Begin Material for this task

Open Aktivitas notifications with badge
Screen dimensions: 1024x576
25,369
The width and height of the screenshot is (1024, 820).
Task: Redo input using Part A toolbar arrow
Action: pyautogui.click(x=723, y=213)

End Material for this task

Exercise objective:
Retype every line of the listing above without changing anything.

Result of the exercise:
Open Aktivitas notifications with badge
Screen dimensions: 1024x576
25,369
The width and height of the screenshot is (1024, 820).
Task: Redo input using Part A toolbar arrow
Action: pyautogui.click(x=723, y=213)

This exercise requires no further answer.